Over the past year, the reason U.S. stocks, especially tech stocks, continued to rise in a high-rate environment largely relied on this optimistic judgment: AI will significantly boost corporate profits, raise productivity, and open a new growth cycle for the U.S. economy.
But the problem is, the AI narrative currently concentrates more among a few leading companies and capital markets. It hasn't been sufficiently proven to quickly and broadly transform into fundamental improvements for the entire economy.
Take Nvidia as an example. It has indeed created astounding capital returns and market imagination. But such companies share these characteristics: high technological barriers, high profit concentration, limited employment absorption capacity (as of FY2026, Nvidia's global headcount was only about 42,000). Their spillover effects on the overall economy aren't as strong as market sentiment suggests.
In other words, AI can quickly lift valuations for companies like Nvidia and Microsoft in the short term, but it may not equally quickly support broader employment, investment, and expansion in the real economy.
More realistically, the U.S. itself faces problems of insufficient electricity, infrastructure, and industrial support. The faster the AI industry expands, the more it tends to suck capital, energy, and talent further into top tech sectors, making already uneven resource allocation even more concentrated towards leading tech.
This isn't to say AI won't succeed, just to emphasize it hasn't progressed fast enough to fully offset the valuation pressure from persistently high long-term rates.
In other words, the market thinks it's trading AI, but it's actually still trading another thing: low long-term rates and Fed backstops. As long as these two premises hold, high valuations can be justified.

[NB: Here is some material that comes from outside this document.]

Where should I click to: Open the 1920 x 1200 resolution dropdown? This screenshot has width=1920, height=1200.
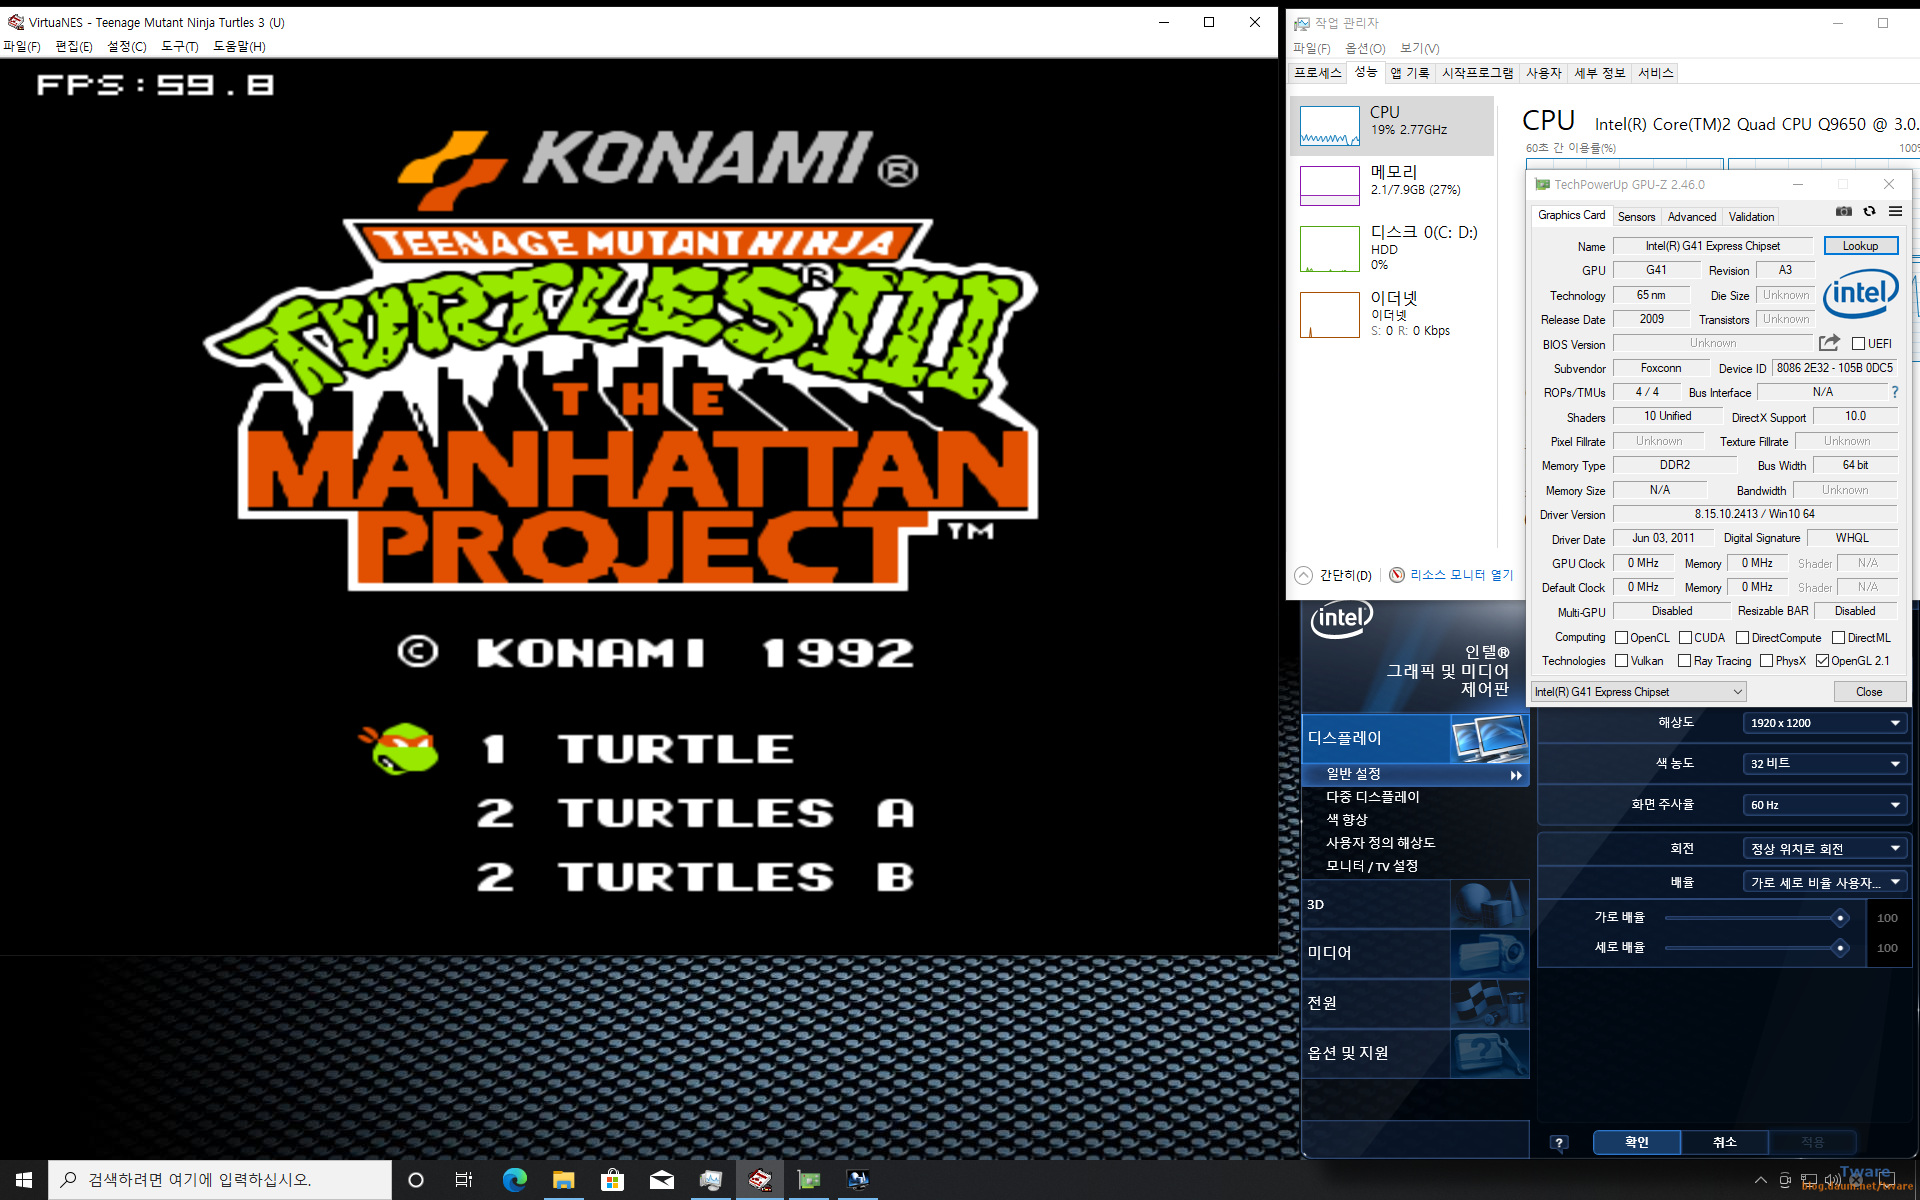coord(1824,723)
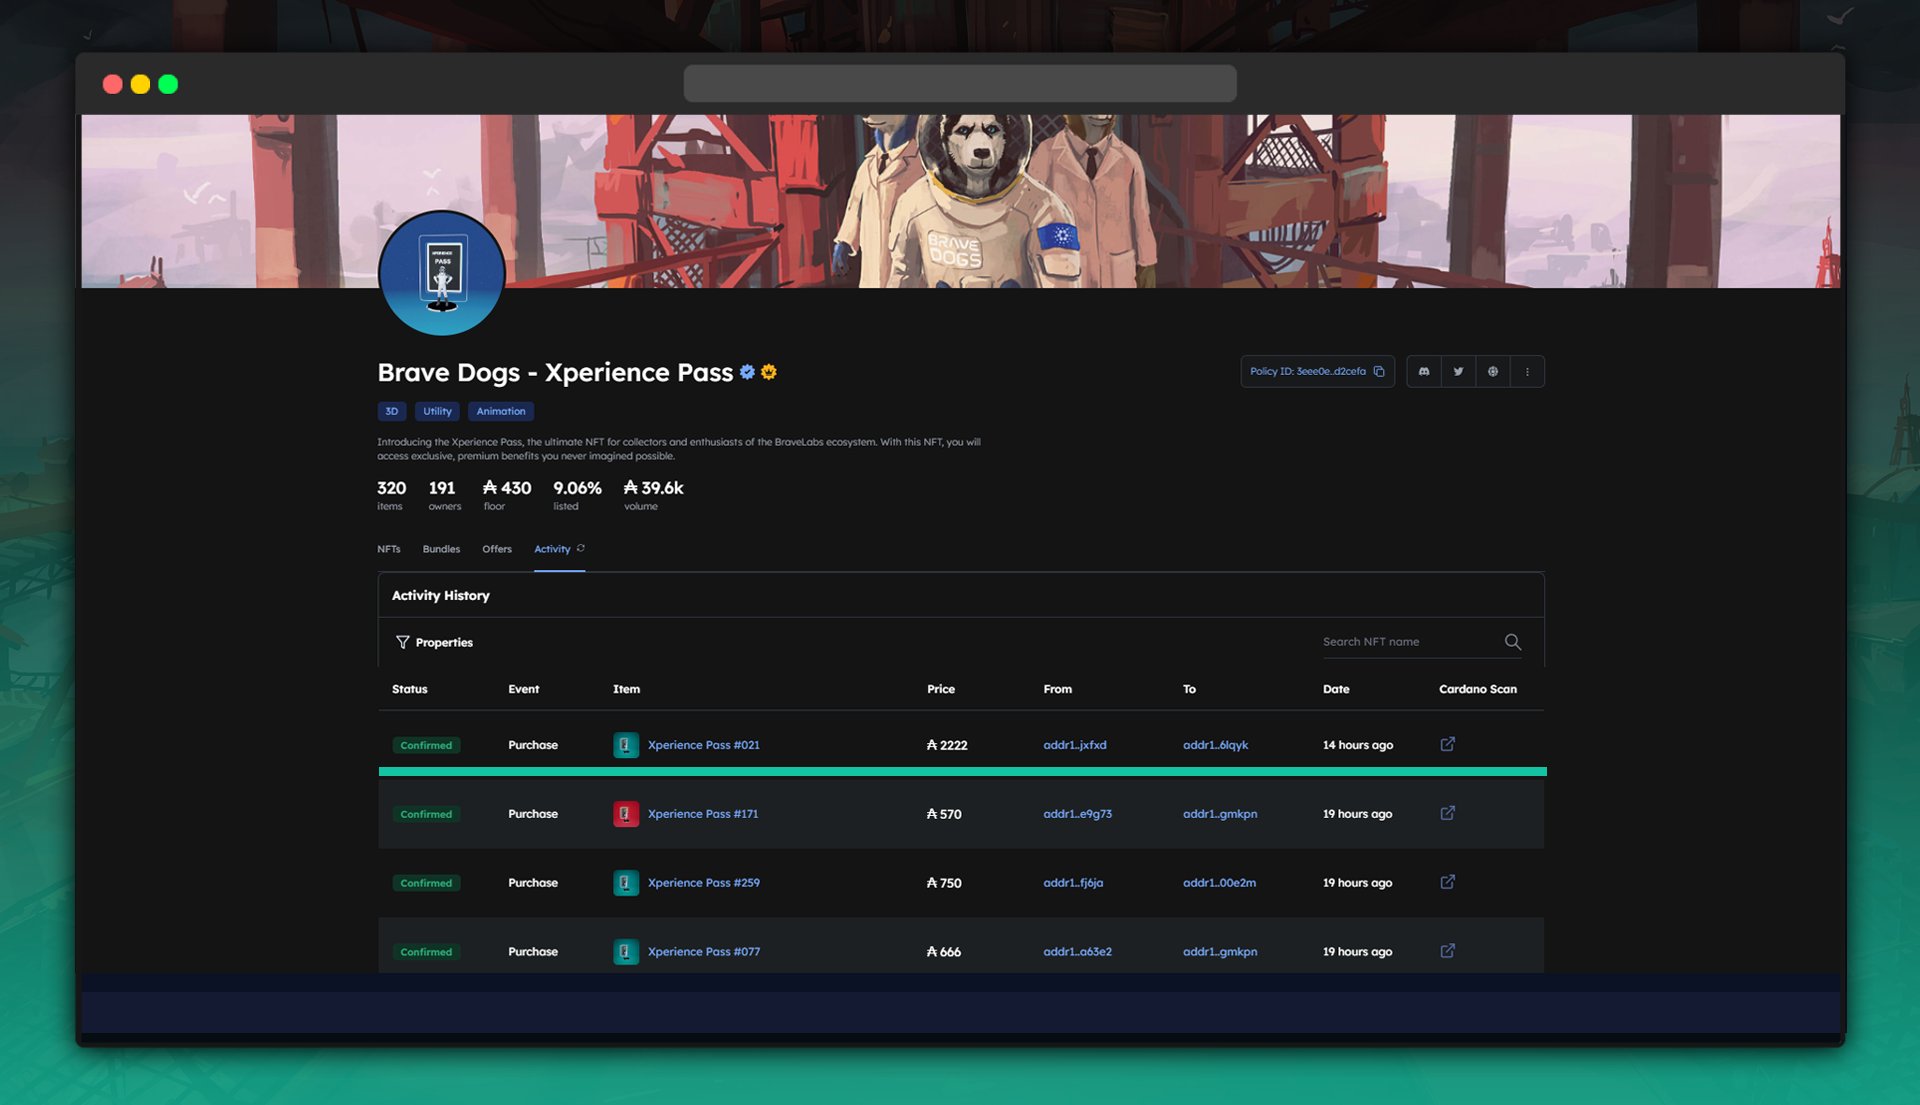Select the Animation tag

pyautogui.click(x=500, y=411)
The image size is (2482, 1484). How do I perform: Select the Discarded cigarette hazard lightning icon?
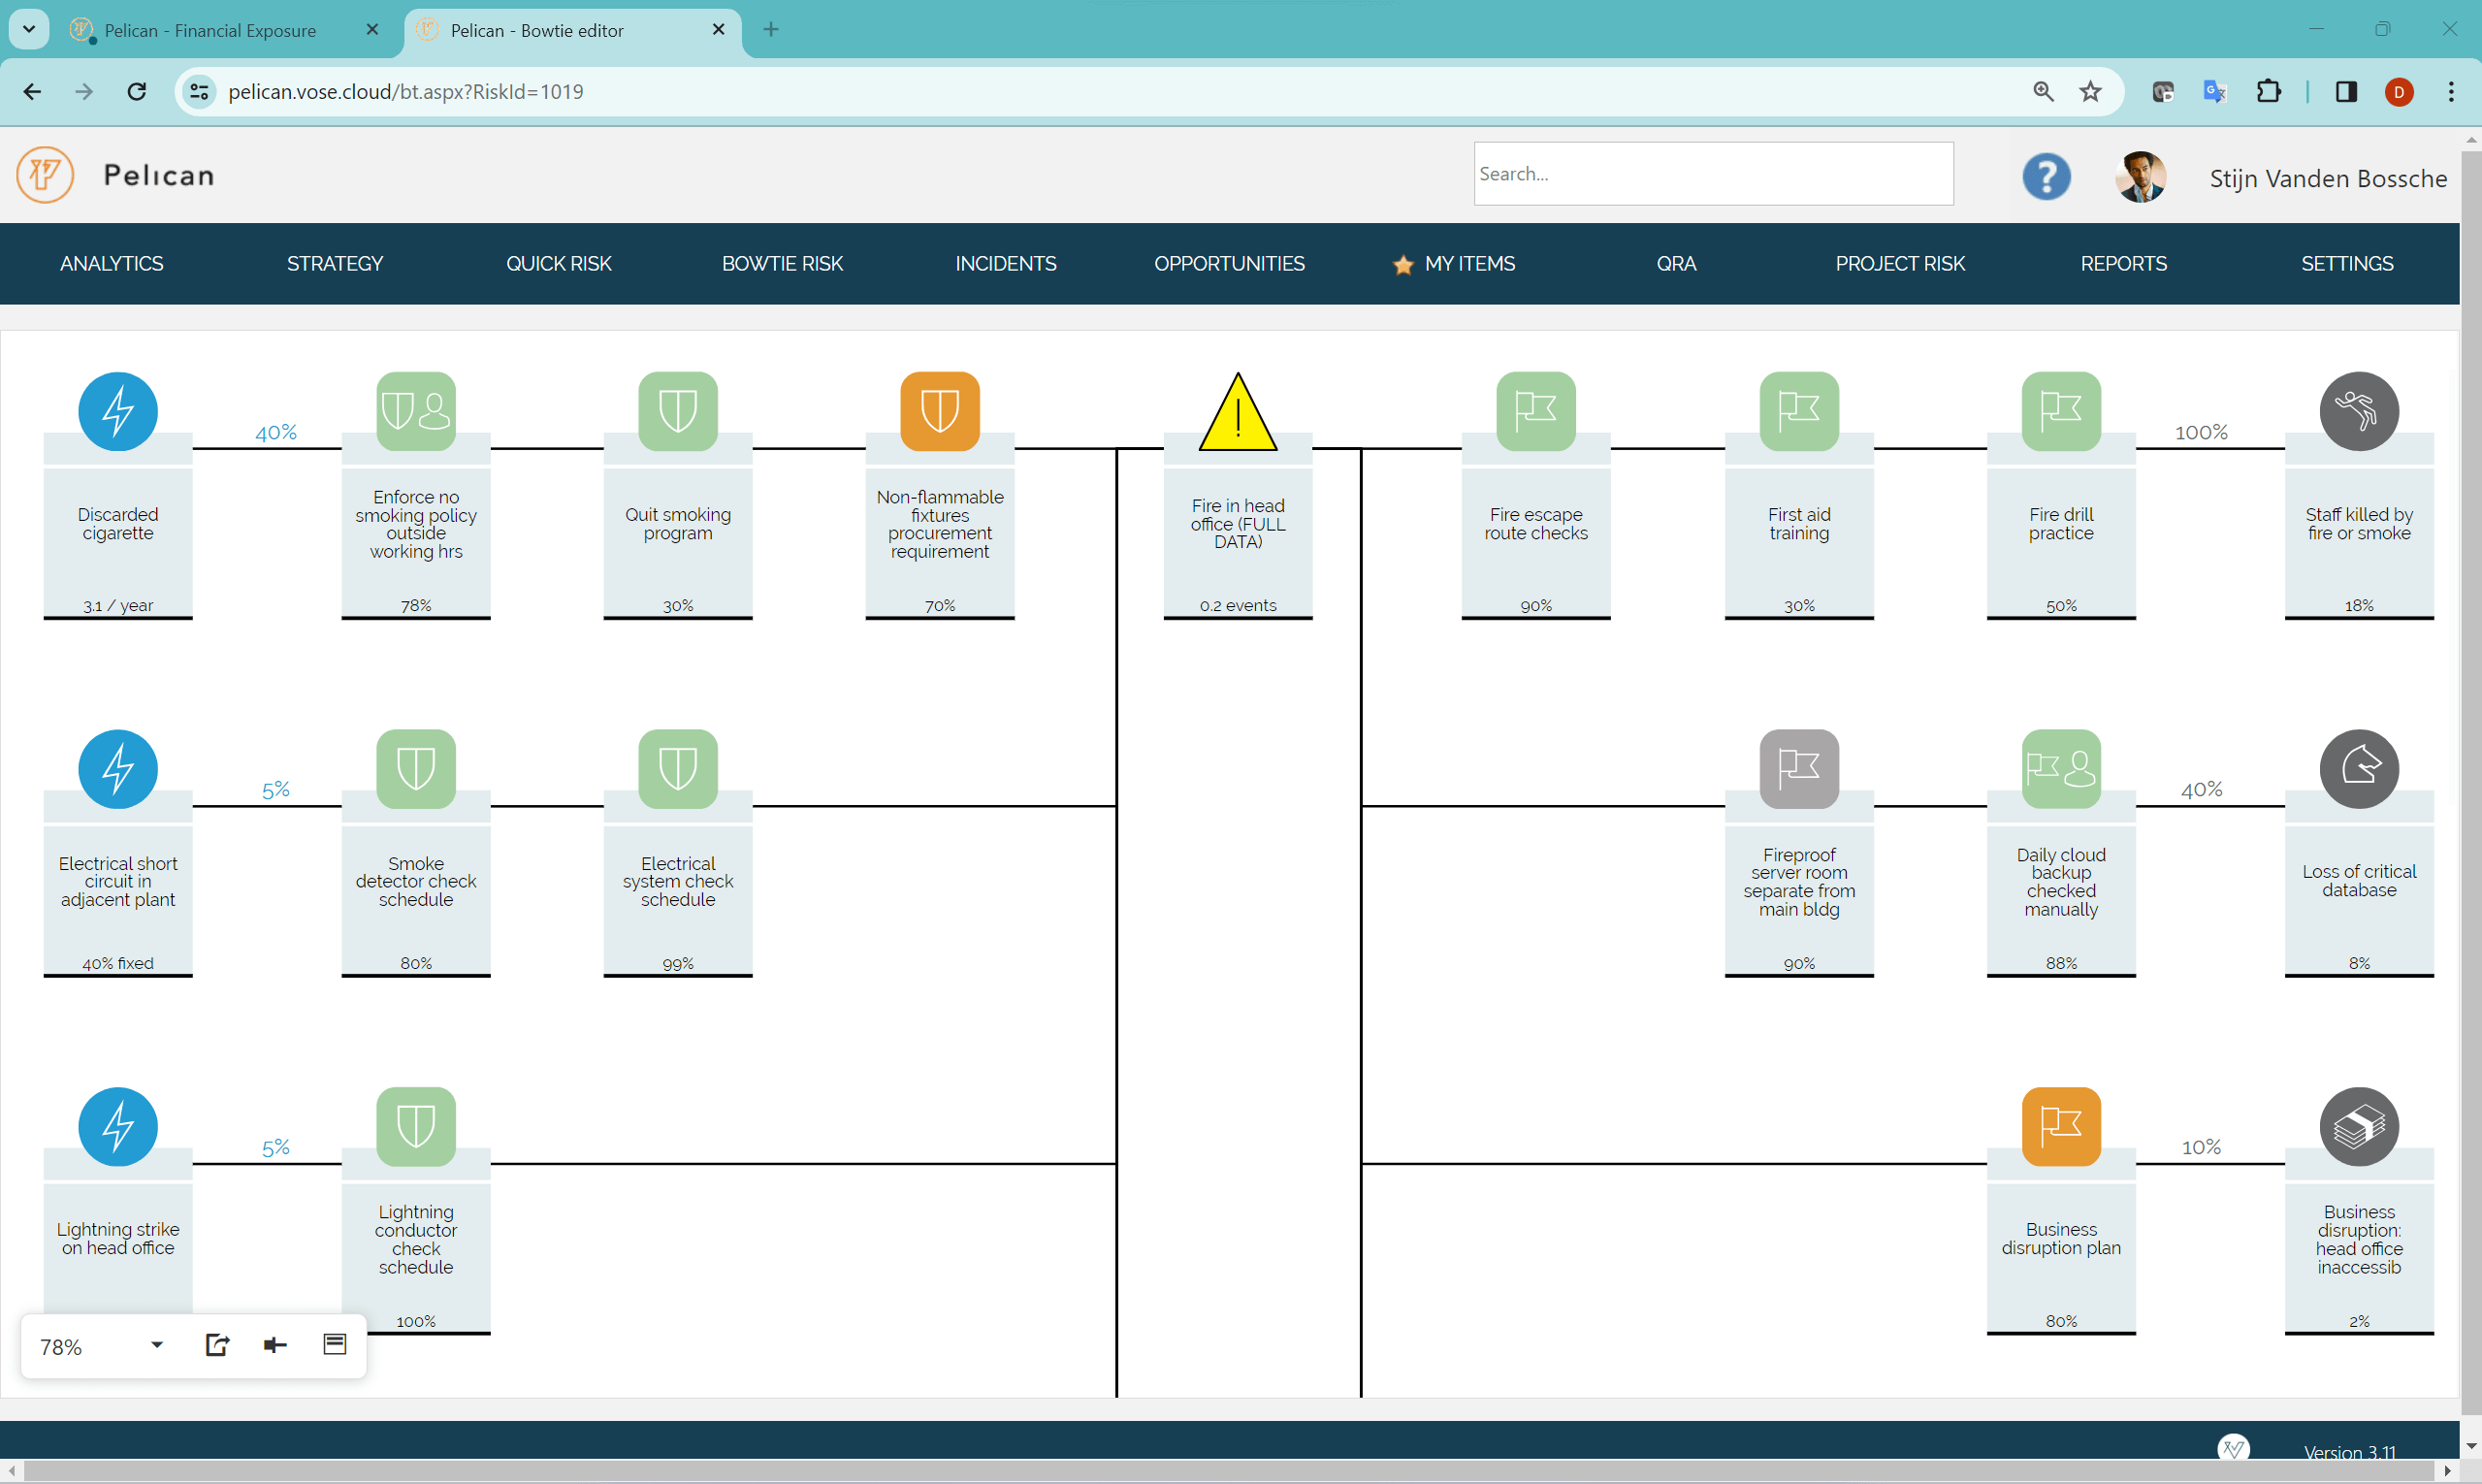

Once these premises begin to waver, no matter how strong AI is, it only delays, not cancels, the revaluation.
Warsh is not the source of the risk, but he might be the one who makes this trend harder to reverse.
In summary, while Warsh won't actively create a crisis, he might make the market truly accept for the first time that the high-valuation logic, supported by low long-term rates and Fed backstops, is no longer so stable.